Problem description: Please copy out every one of the following records word for word, line by line, without changing anything.
··· Stored rows
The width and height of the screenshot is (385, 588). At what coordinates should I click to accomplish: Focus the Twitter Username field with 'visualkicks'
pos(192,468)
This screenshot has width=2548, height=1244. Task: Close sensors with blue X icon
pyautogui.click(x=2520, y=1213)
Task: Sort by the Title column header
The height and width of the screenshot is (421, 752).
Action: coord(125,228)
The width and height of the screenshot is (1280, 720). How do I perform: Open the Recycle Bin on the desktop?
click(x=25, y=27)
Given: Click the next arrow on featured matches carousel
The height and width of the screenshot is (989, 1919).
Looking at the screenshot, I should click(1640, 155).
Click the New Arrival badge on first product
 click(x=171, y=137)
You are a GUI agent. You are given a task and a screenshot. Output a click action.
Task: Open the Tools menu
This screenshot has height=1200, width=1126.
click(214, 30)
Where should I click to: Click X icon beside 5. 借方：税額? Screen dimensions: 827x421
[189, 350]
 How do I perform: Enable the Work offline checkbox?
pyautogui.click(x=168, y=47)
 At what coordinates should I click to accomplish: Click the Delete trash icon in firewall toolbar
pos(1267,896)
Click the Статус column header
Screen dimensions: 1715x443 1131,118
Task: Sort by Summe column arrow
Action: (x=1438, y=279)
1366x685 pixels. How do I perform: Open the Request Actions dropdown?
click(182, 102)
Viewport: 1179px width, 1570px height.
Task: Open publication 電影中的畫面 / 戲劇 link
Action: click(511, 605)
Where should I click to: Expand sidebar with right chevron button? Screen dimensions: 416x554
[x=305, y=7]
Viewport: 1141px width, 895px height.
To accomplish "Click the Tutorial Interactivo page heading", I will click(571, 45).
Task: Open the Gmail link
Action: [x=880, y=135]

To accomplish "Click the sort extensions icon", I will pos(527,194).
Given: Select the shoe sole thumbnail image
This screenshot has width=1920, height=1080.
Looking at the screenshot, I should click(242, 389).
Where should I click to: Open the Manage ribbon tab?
······
Result for this task:
The width and height of the screenshot is (385, 588). At what coordinates should I click to accomplish: Focus the Twitter Username field with 'visualkicks'
pos(192,468)
This screenshot has width=2548, height=1244. Task: Close sensors with blue X icon
pyautogui.click(x=2520, y=1213)
Task: Sort by the Title column header
The height and width of the screenshot is (421, 752).
Action: coord(125,228)
The width and height of the screenshot is (1280, 720). How do I perform: Open the Recycle Bin on the desktop?
click(x=25, y=27)
Given: Click the next arrow on featured matches carousel
The height and width of the screenshot is (989, 1919).
Looking at the screenshot, I should click(1640, 155).
Click the New Arrival badge on first product
 click(x=171, y=137)
You are a GUI agent. You are given a task and a screenshot. Output a click action.
Task: Open the Tools menu
This screenshot has height=1200, width=1126.
click(214, 30)
Where should I click to: Click X icon beside 5. 借方：税額? Screen dimensions: 827x421
[189, 350]
 How do I perform: Enable the Work offline checkbox?
pyautogui.click(x=168, y=47)
 At what coordinates should I click to accomplish: Click the Delete trash icon in firewall toolbar
pos(1267,896)
Click the Статус column header
Screen dimensions: 1715x443 1131,118
Task: Sort by Summe column arrow
Action: (x=1438, y=279)
1366x685 pixels. How do I perform: Open the Request Actions dropdown?
click(182, 102)
Viewport: 1179px width, 1570px height.
Task: Open publication 電影中的畫面 / 戲劇 link
Action: click(511, 605)
Where should I click to: Expand sidebar with right chevron button? Screen dimensions: 416x554
[x=305, y=7]
Viewport: 1141px width, 895px height.
To accomplish "Click the Tutorial Interactivo page heading", I will click(571, 45).
Task: Open the Gmail link
Action: [x=880, y=135]

To accomplish "Click the sort extensions icon", I will pos(527,194).
Given: Select the shoe sole thumbnail image
This screenshot has width=1920, height=1080.
Looking at the screenshot, I should click(242, 389).
Where should I click to: Open the Manage ribbon tab?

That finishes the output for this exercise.